La convivenci­a se reanudó. Pasaron unas semanas y el padre de Alejandro murió, lo cual lo desequilib­ró. La violencia volvió a ellos.

“Mi hija me señalaba las sillas que él rompía y me decía: ‘Papi, papi’. Yo la abrazaba”.

La casa se transformó en un territorio fatal. “Ahí empezó a empeorar. Él me gritaba, yo le gritaba. Él me enfrentaba, yo lo enfrentaba. Él me pegaba, yo le pegaba”, recordaría. “Las dis- cusiones eran por cualquier cosa, ni él sabía por qué descutía. Luego lloraba y venía y me pedía perdón... Y yo siempre lo perdoné”.

Quince días antes del que sería el último para él, Alejandro se fue de la casa. Y dejó a Ayelén como siempre, llorando.

Ninguno lo soportó. Dos días antes del final, él regreso. Tenía planes y la alegría de una moto, que fue a retirar para mostrarle.

Era el 9 de diciembre de 2016. Alejandro apareció a las ocho de la noche casa con sus dos ruedas flamantes para invitar a Ayelén y a la nena a dar una vuelta. Todo salió mal: arrancaron y la chiquita se resbaló al suelo.

Ayelén se indignó. Vio que su hija se había raspado y lo insultó. Él le respondió que no era nada, que no le gritara, pero no la calmó. La violencia entró en velocidad final.

::::::::

▸ TUS INSTRUCCIONES: Devuelve el documento fuente completo, sin cambiar ni una letra.

▸ REGISTROS PROPORCIONADOS:
::::::::

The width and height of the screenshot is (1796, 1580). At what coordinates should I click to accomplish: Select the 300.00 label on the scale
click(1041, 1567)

::::::::

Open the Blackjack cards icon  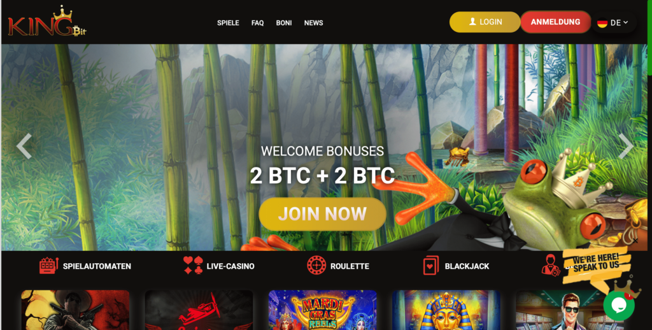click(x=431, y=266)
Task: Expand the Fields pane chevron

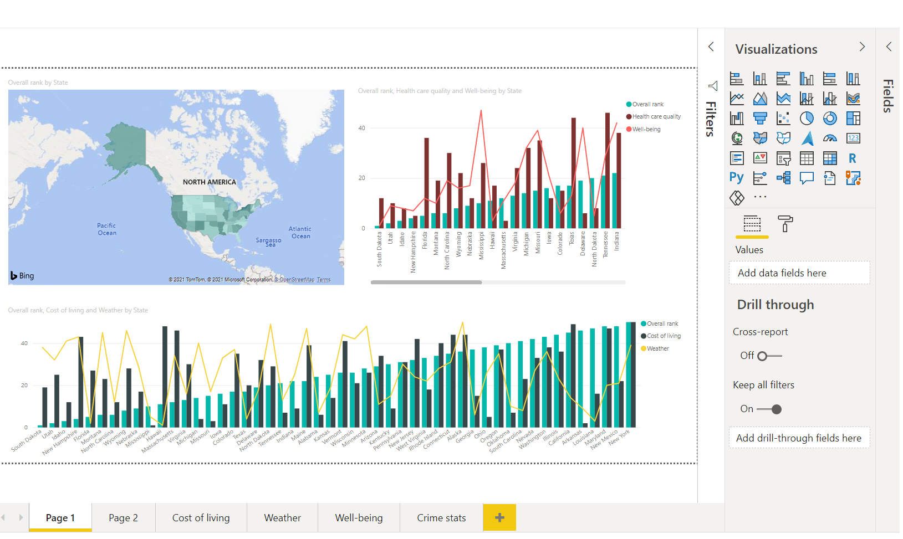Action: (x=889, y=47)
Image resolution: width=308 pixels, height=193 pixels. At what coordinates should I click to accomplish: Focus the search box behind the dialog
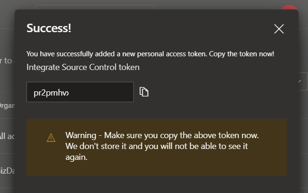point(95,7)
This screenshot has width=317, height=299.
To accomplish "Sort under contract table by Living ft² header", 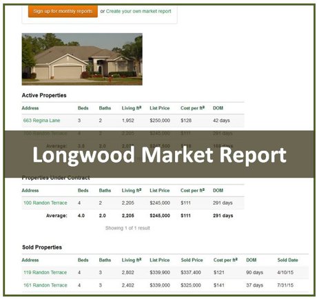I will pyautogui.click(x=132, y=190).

::::::::

▸ RESPUESTA ESPERADA:
La convivenci­a se reanudó. Pasaron unas semanas y el padre de Alejandro murió, lo cual lo desequilib­ró. La violencia volvió a ellos.

“Mi hija me señalaba las sillas que él rompía y me decía: ‘Papi, papi’. Yo la abrazaba”.

La casa se transformó en un territorio fatal. “Ahí empezó a empeorar. Él me gritaba, yo le gritaba. Él me enfrentaba, yo lo enfrentaba. Él me pegaba, yo le pegaba”, recordaría. “Las dis- cusiones eran por cualquier cosa, ni él sabía por qué descutía. Luego lloraba y venía y me pedía perdón... Y yo siempre lo perdoné”.

Quince días antes del que sería el último para él, Alejandro se fue de la casa. Y dejó a Ayelén como siempre, llorando.

Ninguno lo soportó. Dos días antes del final, él regreso. Tenía planes y la alegría de una moto, que fue a retirar para mostrarle.

Era el 9 de diciembre de 2016. Alejandro apareció a las ocho de la noche casa con sus dos ruedas flamantes para invitar a Ayelén y a la nena a dar una vuelta. Todo salió mal: arrancaron y la chiquita se resbaló al suelo.

Ayelén se indignó. Vio que su hija se había raspado y lo insultó. Él le respondió que no era nada, que no le gritara, pero no la calmó. La violencia entró en velocidad final.